In particular, some battles have a great “push your luck” aspect where, after defeating the first array of enemies, you have the option of fighting additional waves of reinforcements. You can also tag out weakened units for fresh soldiers from your bench. It’s pretty suspenseful when you’re facing down the third wave with a patchwork lineup of exhausted A-team members and oddball C-team hopefuls, and I was pushed to sort of invent and adapt to new tactical situations on the fly. If you fight through each wave, you typically get a nice piece of loot in addition to extra Renown. It’s an idea that I wish could be retrofitted to every earlier game, and that honestly doesn’t get used enough even in Banner Saga 3.

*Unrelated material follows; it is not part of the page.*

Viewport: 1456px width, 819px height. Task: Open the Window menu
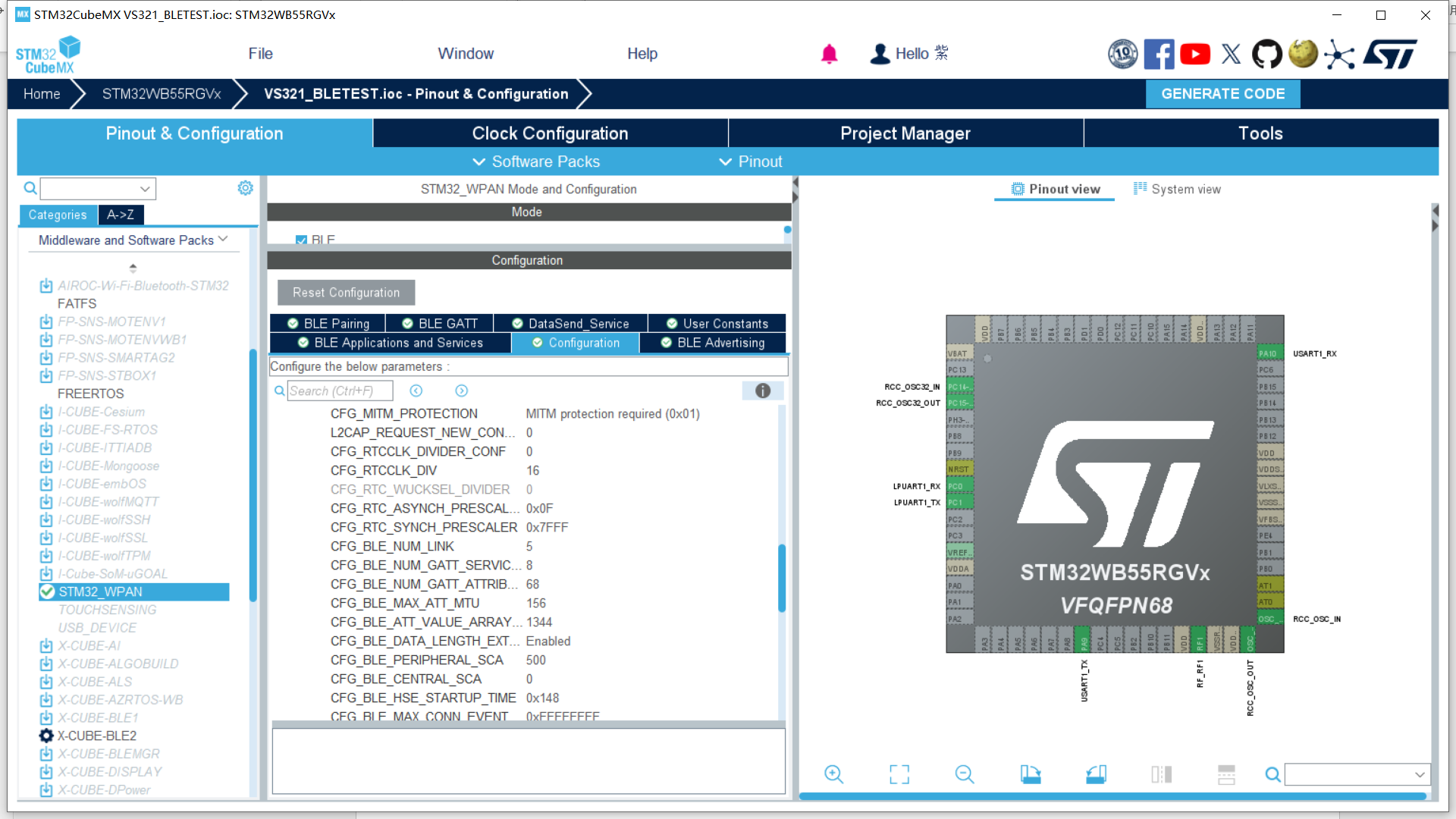pyautogui.click(x=466, y=53)
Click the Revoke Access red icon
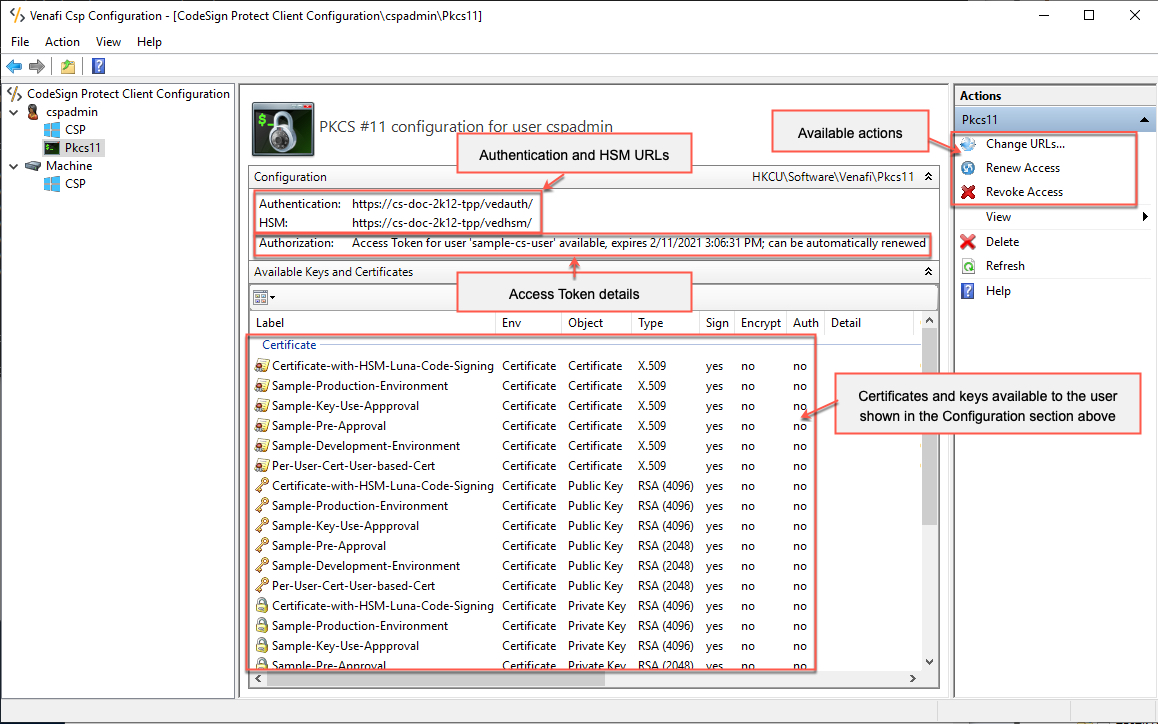This screenshot has height=724, width=1158. click(x=966, y=191)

But considering my complaints and reservations about The Banner Saga 3, I think a lot them come down to wanting a little more time and a few more chances to get things right. Which is fitting, because that’s the central motivation of almost every character you meet, villain or hero.

While there are a couple of places where it feels like the difficulty ramps up too quickly, or where major plots twists unfold with barely a moment to react or comment, my fundamental reaction to The Banner Saga 3 is one of vindication. It turns out this was a journey worth taking, and a world worth keeping in my heart for the last few years. In the end it has justified its stylistic and narrative choices, and surpassed the hopes I had for it back when I played the first part of the trilogy. This final act may not offer a comfortable or easy resolution but then again, that was never really in the cards. Like I said before, it’s not that kind of story. And wishing it were otherwise only makes things worse.